AIB lost €1.1bn in first six months, new results reveal
The largest of the state-owned banks, AIB, made a loss of €1.1bn in the first six months of the year, according to interim financial results published yesterday.
Despite the loss, management said AIB was on course to return to profit in 2014.
Efforts to attract new investment into the lender are already under way, but a deal to actually sell any stake in AIB is not expected before 2014, chief executive David Duffy said.
Even that time frame is based on hopes of a wider European recovery, the bank chief said.

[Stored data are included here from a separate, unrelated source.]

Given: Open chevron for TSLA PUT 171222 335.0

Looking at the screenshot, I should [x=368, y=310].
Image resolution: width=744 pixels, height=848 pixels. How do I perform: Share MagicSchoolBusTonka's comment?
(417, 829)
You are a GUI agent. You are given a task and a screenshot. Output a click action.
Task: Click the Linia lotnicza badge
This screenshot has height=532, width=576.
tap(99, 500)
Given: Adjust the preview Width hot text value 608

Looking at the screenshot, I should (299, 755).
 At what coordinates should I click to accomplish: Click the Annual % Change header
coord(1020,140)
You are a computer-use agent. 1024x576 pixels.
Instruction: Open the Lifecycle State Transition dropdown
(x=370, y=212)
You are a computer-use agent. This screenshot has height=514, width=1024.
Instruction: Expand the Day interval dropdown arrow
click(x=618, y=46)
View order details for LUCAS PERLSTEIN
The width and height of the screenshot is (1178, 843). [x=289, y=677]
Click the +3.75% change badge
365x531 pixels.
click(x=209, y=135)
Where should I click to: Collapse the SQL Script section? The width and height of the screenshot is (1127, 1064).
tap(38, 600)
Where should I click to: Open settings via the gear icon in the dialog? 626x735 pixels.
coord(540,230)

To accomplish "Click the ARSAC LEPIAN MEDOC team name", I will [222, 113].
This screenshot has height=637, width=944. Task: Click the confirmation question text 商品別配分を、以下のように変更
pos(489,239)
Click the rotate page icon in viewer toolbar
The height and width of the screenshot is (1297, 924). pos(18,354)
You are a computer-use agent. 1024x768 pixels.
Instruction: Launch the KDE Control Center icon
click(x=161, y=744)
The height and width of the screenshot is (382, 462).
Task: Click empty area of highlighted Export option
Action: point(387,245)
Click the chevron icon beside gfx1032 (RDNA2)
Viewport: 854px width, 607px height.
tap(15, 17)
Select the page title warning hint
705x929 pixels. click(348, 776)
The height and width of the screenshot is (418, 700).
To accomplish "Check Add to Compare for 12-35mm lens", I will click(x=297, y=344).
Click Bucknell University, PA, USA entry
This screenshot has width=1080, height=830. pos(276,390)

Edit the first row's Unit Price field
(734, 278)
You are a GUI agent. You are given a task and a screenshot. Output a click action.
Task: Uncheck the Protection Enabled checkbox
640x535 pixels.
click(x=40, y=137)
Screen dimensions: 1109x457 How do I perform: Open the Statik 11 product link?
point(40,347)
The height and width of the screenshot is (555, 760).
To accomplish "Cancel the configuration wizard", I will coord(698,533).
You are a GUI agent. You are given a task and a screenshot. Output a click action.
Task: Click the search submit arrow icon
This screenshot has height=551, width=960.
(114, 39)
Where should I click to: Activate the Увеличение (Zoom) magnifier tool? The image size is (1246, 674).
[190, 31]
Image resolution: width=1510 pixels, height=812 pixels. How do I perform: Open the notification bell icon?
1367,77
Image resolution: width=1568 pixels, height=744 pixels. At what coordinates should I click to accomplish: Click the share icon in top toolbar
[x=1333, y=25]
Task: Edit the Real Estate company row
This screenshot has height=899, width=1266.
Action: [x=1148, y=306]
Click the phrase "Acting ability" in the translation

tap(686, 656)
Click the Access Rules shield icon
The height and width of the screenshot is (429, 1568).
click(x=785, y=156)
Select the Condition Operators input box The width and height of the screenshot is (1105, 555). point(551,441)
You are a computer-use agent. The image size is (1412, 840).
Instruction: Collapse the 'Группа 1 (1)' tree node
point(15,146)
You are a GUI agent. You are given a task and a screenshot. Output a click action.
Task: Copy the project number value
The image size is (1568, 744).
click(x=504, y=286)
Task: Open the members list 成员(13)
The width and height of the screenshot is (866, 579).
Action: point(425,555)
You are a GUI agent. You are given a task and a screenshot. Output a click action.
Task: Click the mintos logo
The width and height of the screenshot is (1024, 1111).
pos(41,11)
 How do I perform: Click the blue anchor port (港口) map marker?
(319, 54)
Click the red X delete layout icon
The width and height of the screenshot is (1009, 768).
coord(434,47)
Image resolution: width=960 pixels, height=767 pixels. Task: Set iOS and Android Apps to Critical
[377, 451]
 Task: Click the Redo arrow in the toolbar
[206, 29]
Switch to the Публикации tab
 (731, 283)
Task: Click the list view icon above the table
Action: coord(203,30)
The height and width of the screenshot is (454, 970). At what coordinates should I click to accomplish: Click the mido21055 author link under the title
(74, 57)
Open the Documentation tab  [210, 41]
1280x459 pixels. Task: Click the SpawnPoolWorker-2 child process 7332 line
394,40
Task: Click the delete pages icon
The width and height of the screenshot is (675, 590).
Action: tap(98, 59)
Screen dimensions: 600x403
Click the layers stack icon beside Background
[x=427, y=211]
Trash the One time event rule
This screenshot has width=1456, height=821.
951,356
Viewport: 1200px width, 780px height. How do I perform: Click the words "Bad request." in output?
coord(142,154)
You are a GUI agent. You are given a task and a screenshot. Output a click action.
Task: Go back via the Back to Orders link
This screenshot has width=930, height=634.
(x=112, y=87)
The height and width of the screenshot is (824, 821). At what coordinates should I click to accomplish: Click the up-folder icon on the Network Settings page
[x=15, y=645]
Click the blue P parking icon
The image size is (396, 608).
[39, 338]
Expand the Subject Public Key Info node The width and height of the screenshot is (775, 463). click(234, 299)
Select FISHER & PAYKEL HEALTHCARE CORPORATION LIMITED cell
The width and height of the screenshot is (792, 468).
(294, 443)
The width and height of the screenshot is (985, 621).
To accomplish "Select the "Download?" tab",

Yesterday the bank said its balance of costs and income is out of line as it pays too much to bring in cash and receives too little to lend it out, threatening its long-term viability if action to close the gap is not taken.
As a result, AIB has announced a hike in the interest rates it charges for some loans and cuts in the rate of interest paid to take in deposits, to help close the gap.
The results published yesterday show some significant improvements for the bank, though coming from a dire starting point.
Losses booked in the first half of 2012 are well down on the €2.6bn loss in the same period last year.
The bank set aside €890m to cope with losses on outstanding loans in the first half of this year, down 70pc from the same time last year.
It means the rate of deterioration in the quality of loans is slowing. However, though slowing, the bank is still seeing rising levels of arrears in mortgages and other lending as households and businesses struggle to cope with the fallout from the financial crisis.
Despite this, Mr Duffy said he believed total impairment charges "peaked" in 2011.
AIB's acting finance chief Paul Stanley said the slower rate of decline was after "work done last year in terms of aggressively going at the book in terms of provisioning levels".
AIB has set a target to lend €3.5bn to businesses this year, up from a target of €3bn in 2011.
The bank said activity was running 17pc ahead of target so far this year.
However, the bulk of business lending involves a roll-over of loans already drawn down over extended periods, with just €400m of wholly new loans made, Mr Duffy said.